Watch Out: Roofing Scams Popping Up in Wake of LA Storms

An elderly couple paid an unlicensed contractor $5,900 for roof repairs that instead made the problem worse.

Heads-up, Angelenos: Roofing scams are popping up in the wake of recent storms.

Los Angeles City Attorney Mike Feuer warned residents Thursday about falling victim to roofing scams, saying his office has already received complaints. 

Feuer said his office has only received several complaints so far this year, but he is putting out the warning because "we are at this moment where we can prevent ... complaints if we do our work collectively well.''

At a news conference at City Hall East, Feuer highlighted a recent case where an elderly couple paid an unlicensed contractor $5,900 for roof repairs that instead made the problem worse.

Feuer's office is seeking more than $95,000 in restitution for the couple. The man was convicted of contracting without a license and must perform community service and was placed on probation for three years.

Feuer said consumers should be wary of contractors who show up at their door unsolicited, ask for a large down payment in advance, or say they will do the work without a permit.

Numerous problems are associated with hiring unlicensed contractors, Feuer said, noting that they often are not bonded, typically do not have workers' compensation insurance and are frequently not trained to do the work.
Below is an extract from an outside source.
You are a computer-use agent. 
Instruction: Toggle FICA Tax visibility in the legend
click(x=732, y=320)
Rick Lopes, chief of public affairs for the California State Licensing Board, said some scam artists will prey on elderly, physically infirm couples, make up a non-existent roof repair problem and then pretend to do the work before making off with an easy payment.
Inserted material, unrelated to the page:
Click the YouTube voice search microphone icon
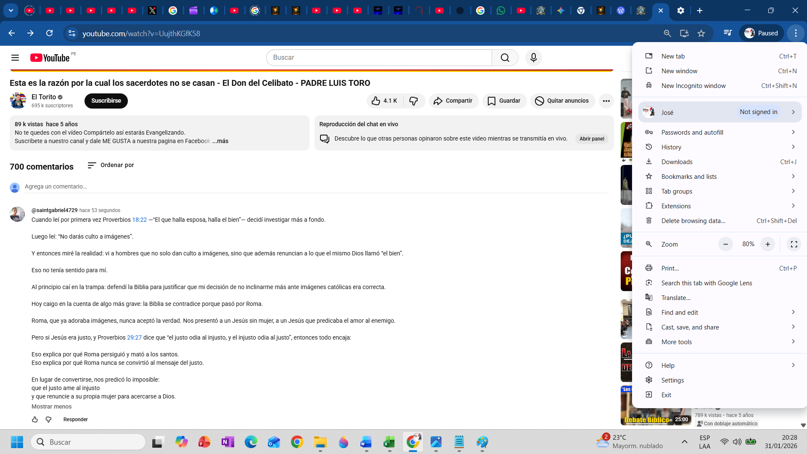 pyautogui.click(x=533, y=58)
Lopes estimated there are 60,000 to 70,000 unlicensed contractors working in the state and said his office gets roughly 20,000 complaints per year, but he could not say how many are related to roofing scams.

With the state having been in a severe drought the last few years, the scams change, Lopes said. He pointed out that roughly a year ago, he and Feuer held a similar news conference to warn about scams related to the drought.

"The fact is there are going to be people out there (doing scams) no matter what's happening,'' Lopes said.